§ **Short exercise**
How many lines of the material contain the string "dimensions"? Reply with the number only.

§ **Entries supplied**
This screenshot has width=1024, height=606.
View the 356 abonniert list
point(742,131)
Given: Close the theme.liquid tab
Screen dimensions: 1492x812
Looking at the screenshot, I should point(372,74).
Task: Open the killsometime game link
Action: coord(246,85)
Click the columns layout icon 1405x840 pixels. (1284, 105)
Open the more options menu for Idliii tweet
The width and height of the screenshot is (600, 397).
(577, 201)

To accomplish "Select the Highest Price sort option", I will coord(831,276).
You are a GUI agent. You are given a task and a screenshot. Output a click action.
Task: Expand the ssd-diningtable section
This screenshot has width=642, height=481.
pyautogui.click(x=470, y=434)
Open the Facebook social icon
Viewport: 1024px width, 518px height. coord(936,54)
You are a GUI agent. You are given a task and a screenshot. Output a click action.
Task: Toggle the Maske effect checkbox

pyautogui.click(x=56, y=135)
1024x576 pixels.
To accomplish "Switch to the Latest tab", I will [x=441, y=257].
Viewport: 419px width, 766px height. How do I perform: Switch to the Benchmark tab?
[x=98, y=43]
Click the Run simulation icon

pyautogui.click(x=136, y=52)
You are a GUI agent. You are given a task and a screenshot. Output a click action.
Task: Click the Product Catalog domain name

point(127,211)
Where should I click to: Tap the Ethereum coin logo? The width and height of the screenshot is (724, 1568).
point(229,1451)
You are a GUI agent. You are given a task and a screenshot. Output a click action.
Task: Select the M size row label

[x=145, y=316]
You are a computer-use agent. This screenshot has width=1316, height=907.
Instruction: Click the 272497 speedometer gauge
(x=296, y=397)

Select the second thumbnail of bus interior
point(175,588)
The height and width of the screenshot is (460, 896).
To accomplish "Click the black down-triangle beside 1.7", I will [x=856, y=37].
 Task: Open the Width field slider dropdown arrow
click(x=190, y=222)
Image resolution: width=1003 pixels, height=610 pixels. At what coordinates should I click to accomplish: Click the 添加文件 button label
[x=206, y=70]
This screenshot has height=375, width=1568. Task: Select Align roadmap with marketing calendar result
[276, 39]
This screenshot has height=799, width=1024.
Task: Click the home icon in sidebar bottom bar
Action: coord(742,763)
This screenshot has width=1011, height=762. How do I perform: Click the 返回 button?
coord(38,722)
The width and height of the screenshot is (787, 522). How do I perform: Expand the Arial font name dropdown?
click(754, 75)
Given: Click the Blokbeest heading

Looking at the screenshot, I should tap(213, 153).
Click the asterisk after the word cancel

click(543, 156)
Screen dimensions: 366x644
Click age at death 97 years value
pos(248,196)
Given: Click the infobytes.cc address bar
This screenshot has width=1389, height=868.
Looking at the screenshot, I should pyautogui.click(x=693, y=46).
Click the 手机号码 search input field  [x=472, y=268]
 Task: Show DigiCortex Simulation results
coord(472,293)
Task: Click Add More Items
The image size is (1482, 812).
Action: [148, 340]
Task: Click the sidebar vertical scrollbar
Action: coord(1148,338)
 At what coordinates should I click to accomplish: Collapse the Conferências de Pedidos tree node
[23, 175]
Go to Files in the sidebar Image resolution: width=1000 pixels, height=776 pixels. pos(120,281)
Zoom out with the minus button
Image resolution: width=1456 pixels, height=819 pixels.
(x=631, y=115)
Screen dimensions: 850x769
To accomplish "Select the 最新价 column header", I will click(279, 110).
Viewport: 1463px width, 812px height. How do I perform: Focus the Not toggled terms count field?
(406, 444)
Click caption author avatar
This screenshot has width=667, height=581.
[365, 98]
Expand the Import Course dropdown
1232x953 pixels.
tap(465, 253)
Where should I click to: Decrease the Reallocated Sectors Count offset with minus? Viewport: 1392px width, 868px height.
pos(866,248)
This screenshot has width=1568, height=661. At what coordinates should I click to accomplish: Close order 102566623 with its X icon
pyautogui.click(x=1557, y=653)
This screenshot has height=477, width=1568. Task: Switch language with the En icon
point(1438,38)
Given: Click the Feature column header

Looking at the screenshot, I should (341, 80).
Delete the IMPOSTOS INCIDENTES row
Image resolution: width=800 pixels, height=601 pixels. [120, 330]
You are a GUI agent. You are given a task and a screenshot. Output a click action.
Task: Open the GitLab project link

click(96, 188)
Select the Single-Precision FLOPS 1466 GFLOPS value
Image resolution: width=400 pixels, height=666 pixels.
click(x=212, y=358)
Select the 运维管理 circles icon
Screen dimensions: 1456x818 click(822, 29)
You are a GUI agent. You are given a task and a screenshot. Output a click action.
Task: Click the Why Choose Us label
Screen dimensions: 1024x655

§ **Output of the exercise**
5